### Problem to work on
Continue the comment thread below about money, jobs, and the limits on science and medical research, starting after its last sentence.


      The videos kind of like explain a core idea that best illustrate a 'cause effect' relationship', but applied to the complex system that is society, and add to that complexity the increase in number of participants. But here is a key point, is man-made and somehow those conditions do not fit the current world conditions, so man should change those parameters to be best fitting.

      Does it explains the situation in science and medicine? at least some of it. And it has not much to do with effort, cleverness, or even fitting ideas or ideals.

      It has become a predictable life, wars, not favorable to at least some of the best trait that have made humans successful and special among so many species in the planet.

      Thanks for reading this.

  • EPJ says:

    Potnia,

    as I understand it, all types of lab/in vitro systems have been worked into the science research system to understand the biological mechanisms normally in place, and they are there to be used before going into clinical trials with humans to test a medicine or therapy, as well as for comparative analysis. At least that should be the better approach, any other events likely reflect exhaustion of resources, like money, or even human thinking. So again, I insist that the rate limiting step is mostly money, and further say that it has consequences on human health and thinking.

    So money systems are a must to improve, and job systems need expansion, but decreasing the things in the way to a better life, in quality and quantity.

    Also, lots of excess animal systems have been already trimmed to the minimum needed, and resources are shared in several ways. So that part is already improved, and people need to be aware that that success reflects the hard work of previous generation of scientists and good contribution to the many fields.

    Non-human work continuous to be needed, otherwise people move directly into human experimentation, and that is always big problem. The problem the health care system complaints about is the rush to develop cures. But then you wonder why is it that health problems are increasing? is it more disclosure or something else?

    Basic science is needed for many reason, and clinical research is the ideal cooperating partner. But health runs into problems when it becomes one of the main pillars of businesses and money making.

    One true breakthrough of the 21st is the realization that humans came up with money and economy, so humans can change it for true progress of humanity and for developing a much better society. I say via useful work activities rather than welfare that creates dependency.

### Information given
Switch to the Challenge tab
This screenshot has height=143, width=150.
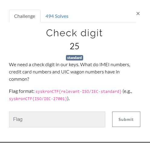pos(25,16)
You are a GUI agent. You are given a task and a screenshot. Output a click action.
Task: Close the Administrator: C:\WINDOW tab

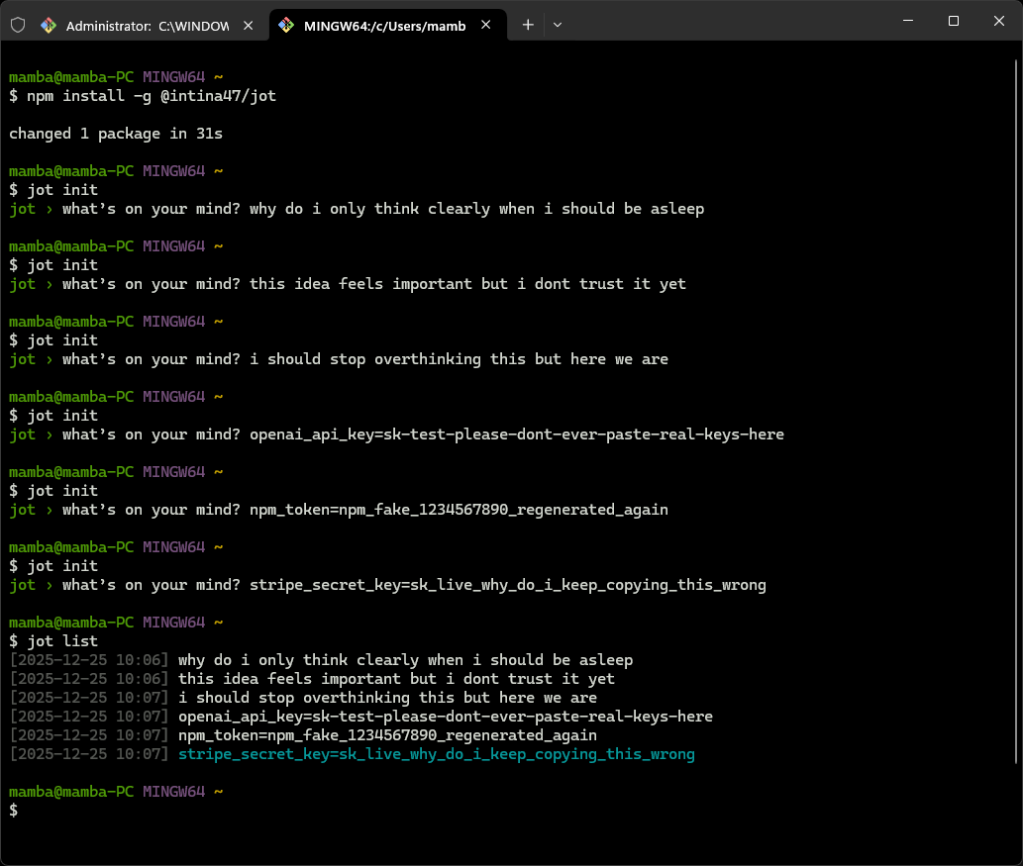tap(248, 26)
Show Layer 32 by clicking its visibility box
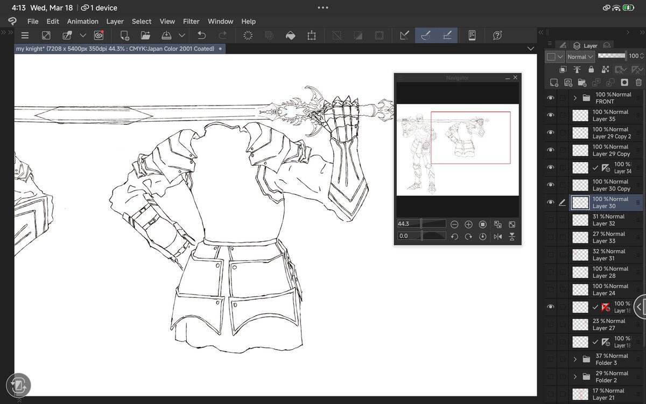 [550, 220]
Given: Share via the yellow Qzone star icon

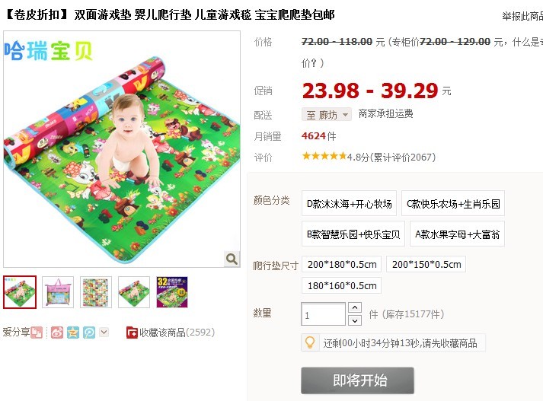Looking at the screenshot, I should (72, 333).
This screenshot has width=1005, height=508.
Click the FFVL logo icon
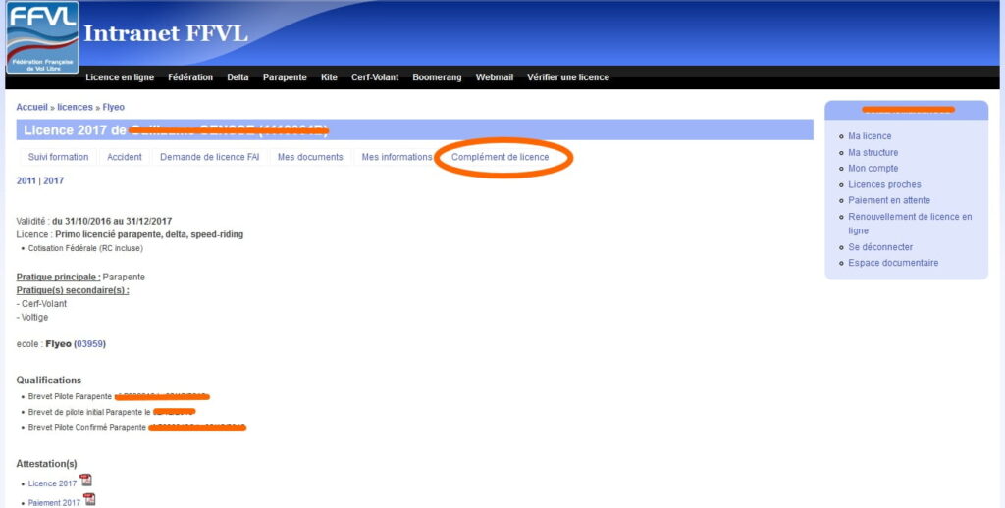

### Reply to the exercise
    • potnia theron says:

      I think another part of this issue is the headlong rush towards "reductionism". Back in the day, it used to be that scientists thought that if we knew the genes for a disease, that would be that, and it would be all solved. Now we know that even as we understand cellular --> molecular --> genes, that there are epigenetic processes. But the idea of "emergent properties" (I think I blogged about this back when I was with Mama Isis) clearly holds both for normal physiology and for abnormal/patho-physiology.

      One of the most important lessons from one of my mentors was/is "absent knowledge of normal, understanding, diagnosis, and cure for abnormal is impossible". You can ameliorate symptoms, but curing requires basic knowledge and understanding.

      • EPJ says:

        Yes, agree with mentor approach to produce a cure, because if you figure out the functions and interactions of molecules/genes, which also describe the mechanism for a certain organ/tissue to work properly, you can make predictions as to what would happen to the organism under certain conditions. That part is then correlated with symptoms, the clinical aspect of health, and the more reliable diagnosis depends on both aspects contrasted. That is how I see it.

        There's then the obvious differences between individuals and the different groups, and the changes through time for a specific reason. But people come with all kinds of justifications to end up in the same 'fight', which is obviously self-defeating

        Maybe that is "the clincher", I've come to think of it as 'the 8th ball' approach of sustainability.

        What a strange world this is.